Diante da crise climática e suas implicações, o Brasil apresenta um perfil único.  O custo de diminuição das emissões de CO2 no país é o menor entre os grandes emissores, uma vez que mais de 70% de sua contribuição para o aquecimento global deve-se ao desmatamento, principalmente na Amazônia.

Já para os demais campeões em gases de efeito estufa, a redução viria a custos muito mais altos, uma vez que envolve interferência direta no desenvolvimento industrial e nos padrões de consumo.  Quem garante é o professor do Instituto de Relações Internacionais da Universidade de Brasília (UNB), Eduardo Viola, em palestra no último dia 12 durante o Simpósio Brasileiro de Mudanças Ambientais Globais, no Rio de Janeiro.

Para o professor, trata-se de uma vantagem que não pode mais ser negligenciada.  “Dentro de alguns anos todos os países precisarão assumir metas de redução de emissões, cada um dentro das suas peculiaridades.  Se o Brasil assumisse metas de redução do desmatamento desde já, teria muito mais autoridade nesse cenário”, disse ao Amazonia.org.br. Muito atrás do handicap brasileiro, numa escala de menores custos de combate ao aquecimento global, viriam Japão e os países europeus, “que são paises com muita consciência ambiental”, lembrou Viola.

É cada vez maior o consenso científico em torno das mudanças climáticas.  Enquanto isso, as medidas políticas e econômicas para combater o problema se aproximam da ciência apenas na retórica.  Com exceção do Reino Unido, Alemanha, Suécia e Dinamarca, todas as nações do mundo aumentaram suas emissões após o protocolo de Kyoto.

Diante de um cenário nacional tão favorável, Viola provoca: “Há uma visão paranóica de que o mundo quer tomar a Amazônia.  Uma prioridade para redução do desmatamento teria inclusive respaldo na opinião publica”.

Novos paradigmas
Betha Becker, pesquisadora da Universidade Federal do Rio de Janeiro, apresentou palestra em consonância com seu colega da UNB.  “Para mim há um falso dilemma que atrapalha muito as ações na Amazônia, que é a polarização entre conservação e uso do patrimônio natural”, disse.

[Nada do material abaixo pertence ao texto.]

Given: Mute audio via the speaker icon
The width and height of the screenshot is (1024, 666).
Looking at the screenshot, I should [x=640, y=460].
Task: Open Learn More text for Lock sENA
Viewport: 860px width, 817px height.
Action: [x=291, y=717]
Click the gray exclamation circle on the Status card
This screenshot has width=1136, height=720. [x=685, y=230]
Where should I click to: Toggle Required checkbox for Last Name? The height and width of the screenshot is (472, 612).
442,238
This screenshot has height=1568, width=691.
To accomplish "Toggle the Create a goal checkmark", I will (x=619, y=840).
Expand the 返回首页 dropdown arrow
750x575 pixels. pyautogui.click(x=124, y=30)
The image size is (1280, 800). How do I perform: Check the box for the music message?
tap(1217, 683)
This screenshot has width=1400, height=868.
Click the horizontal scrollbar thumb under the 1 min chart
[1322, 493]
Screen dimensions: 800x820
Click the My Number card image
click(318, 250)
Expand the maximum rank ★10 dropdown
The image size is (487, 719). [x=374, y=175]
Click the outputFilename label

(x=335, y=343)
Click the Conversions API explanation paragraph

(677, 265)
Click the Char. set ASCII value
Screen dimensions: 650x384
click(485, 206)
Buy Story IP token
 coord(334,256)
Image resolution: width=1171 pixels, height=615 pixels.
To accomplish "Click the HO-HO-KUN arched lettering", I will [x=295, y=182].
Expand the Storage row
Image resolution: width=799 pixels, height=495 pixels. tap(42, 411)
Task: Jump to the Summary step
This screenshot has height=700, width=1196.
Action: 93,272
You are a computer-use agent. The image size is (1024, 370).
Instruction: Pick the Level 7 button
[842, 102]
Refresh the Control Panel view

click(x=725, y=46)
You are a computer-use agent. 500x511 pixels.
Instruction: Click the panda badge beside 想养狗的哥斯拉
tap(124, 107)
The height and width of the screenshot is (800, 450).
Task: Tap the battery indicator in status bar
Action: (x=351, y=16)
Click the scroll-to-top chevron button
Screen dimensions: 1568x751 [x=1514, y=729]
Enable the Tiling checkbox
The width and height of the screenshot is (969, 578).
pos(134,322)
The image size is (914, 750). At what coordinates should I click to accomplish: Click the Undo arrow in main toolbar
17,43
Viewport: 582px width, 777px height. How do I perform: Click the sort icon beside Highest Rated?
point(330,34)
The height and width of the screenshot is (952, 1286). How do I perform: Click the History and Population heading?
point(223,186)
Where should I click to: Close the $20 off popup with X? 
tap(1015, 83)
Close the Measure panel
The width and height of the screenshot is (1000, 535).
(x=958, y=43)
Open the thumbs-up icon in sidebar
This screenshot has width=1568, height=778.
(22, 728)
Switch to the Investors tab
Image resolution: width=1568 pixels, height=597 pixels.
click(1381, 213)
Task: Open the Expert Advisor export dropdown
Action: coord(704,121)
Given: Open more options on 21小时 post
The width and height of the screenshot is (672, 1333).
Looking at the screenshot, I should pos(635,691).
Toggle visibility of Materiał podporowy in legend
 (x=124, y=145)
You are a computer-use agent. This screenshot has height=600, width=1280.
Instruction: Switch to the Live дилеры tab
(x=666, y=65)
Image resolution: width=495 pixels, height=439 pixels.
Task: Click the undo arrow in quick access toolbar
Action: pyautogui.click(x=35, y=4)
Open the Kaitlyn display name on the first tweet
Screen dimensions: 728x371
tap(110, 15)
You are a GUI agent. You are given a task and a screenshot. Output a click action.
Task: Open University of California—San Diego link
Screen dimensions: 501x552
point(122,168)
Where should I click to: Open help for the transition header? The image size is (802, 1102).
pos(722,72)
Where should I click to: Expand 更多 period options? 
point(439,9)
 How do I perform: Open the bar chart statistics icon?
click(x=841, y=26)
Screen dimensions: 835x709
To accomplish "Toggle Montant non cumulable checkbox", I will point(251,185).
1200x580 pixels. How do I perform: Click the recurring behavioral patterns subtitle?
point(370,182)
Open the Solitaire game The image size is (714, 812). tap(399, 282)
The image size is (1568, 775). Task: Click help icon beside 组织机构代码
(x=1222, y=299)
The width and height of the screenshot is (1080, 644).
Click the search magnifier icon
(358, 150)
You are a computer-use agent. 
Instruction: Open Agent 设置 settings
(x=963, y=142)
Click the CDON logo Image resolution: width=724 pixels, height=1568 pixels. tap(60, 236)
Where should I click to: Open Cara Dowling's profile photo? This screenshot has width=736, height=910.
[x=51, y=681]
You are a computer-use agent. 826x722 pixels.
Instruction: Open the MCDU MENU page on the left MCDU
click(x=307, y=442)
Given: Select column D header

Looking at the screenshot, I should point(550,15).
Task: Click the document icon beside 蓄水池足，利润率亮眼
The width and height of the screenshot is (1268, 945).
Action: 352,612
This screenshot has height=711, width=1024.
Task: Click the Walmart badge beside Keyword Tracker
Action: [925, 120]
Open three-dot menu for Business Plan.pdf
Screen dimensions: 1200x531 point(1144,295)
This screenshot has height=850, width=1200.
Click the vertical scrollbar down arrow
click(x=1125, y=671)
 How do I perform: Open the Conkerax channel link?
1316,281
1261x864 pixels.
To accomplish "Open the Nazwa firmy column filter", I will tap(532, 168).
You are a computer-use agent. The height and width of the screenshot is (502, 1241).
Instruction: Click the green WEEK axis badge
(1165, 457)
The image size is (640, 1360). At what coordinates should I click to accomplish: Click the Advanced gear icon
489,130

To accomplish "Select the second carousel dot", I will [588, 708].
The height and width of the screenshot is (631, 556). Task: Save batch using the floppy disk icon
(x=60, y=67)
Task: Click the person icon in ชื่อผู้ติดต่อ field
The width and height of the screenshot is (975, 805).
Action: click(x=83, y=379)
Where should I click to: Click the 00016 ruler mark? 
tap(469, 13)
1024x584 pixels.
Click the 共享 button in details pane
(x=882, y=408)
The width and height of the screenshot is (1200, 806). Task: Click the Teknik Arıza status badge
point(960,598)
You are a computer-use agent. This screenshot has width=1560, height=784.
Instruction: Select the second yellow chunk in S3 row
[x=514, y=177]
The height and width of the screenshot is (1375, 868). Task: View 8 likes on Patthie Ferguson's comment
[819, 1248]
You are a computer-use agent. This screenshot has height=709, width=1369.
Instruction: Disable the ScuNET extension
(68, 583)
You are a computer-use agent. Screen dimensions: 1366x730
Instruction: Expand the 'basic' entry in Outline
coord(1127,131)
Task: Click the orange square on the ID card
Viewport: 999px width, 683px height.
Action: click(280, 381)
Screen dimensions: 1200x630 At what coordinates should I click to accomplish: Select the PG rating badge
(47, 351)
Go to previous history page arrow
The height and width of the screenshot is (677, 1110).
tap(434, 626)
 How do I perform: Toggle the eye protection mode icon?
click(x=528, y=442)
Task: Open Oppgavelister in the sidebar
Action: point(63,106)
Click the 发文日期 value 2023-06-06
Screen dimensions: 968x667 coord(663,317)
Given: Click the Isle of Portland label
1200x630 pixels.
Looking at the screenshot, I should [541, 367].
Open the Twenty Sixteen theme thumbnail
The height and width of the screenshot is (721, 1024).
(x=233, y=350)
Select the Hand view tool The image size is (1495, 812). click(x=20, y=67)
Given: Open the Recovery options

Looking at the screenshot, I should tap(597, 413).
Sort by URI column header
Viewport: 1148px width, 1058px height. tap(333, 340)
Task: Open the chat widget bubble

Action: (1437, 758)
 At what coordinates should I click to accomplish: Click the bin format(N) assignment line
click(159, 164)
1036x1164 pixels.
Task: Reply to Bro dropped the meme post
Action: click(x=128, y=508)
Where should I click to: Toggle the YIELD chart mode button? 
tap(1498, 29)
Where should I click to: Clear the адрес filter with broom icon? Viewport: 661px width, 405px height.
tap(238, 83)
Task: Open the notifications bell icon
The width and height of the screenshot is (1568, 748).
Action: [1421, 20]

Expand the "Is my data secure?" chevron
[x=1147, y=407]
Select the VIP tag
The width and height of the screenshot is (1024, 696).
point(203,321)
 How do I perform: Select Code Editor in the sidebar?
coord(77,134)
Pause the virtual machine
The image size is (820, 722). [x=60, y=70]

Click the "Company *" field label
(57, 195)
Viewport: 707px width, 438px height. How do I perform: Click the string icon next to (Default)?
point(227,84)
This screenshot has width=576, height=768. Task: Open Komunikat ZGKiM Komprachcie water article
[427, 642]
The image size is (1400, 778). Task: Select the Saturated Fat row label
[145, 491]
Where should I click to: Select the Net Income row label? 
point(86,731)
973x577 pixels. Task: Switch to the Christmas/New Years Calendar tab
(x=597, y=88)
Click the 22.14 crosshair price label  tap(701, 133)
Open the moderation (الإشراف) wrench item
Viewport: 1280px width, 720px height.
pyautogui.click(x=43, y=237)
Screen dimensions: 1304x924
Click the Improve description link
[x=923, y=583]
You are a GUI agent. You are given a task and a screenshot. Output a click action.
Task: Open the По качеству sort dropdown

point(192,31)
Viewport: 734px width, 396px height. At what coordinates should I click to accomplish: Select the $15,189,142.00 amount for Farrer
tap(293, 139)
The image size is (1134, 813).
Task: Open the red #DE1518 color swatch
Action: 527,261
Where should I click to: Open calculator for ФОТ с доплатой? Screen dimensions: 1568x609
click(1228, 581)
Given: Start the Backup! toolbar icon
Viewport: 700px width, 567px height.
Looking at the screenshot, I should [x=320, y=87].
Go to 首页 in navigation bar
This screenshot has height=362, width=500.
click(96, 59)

Para Becker é perfeitamente possível a aliança entre os dois pólos, diante da enorme valorização da Amazônia como capital natural, nos últimos anos.  Ela ainda apontou diversas alternativas para um novo modelo de desenvolvimento, como a indústria da biodiversidade voltada para produção de fármacos, em face da crise da saúde pública no país.

O avanço da soja e da pecuária na Amazônia, um dos principais vetores do desmatamento, foi citado pela pesquisadora como uma estratégia de desenvolvimento insuficiente.  “Há um conflito entre dois mercados: o mercado que até hoje valorizou imensamente a soja e a carne, e o mercado que agora se tenta organizar com bens naturais, água, biodiversidade e mercado de carbono”.

Becker ainda criticou a política ambiental que prevaleceu no Brasil desde os anos 80, voltada apenas para a preservação do bioma.  Segundo ela, esse modelo não foi capaz de conter o avanço do agronegócio, além de não ter gerado riqueza, trabalho e renda para a população amazônida.  Já o aproveitamento sócio-econômico do patrimônio ambiental, lhe parece muito mais vantajoso: “Cada vez mais todo mundo quer falar de futuro.  A previsão para os próximos 20 anos no Brasil é uma enorme janela de possibilidades, baseado no imenso e diversificado território”.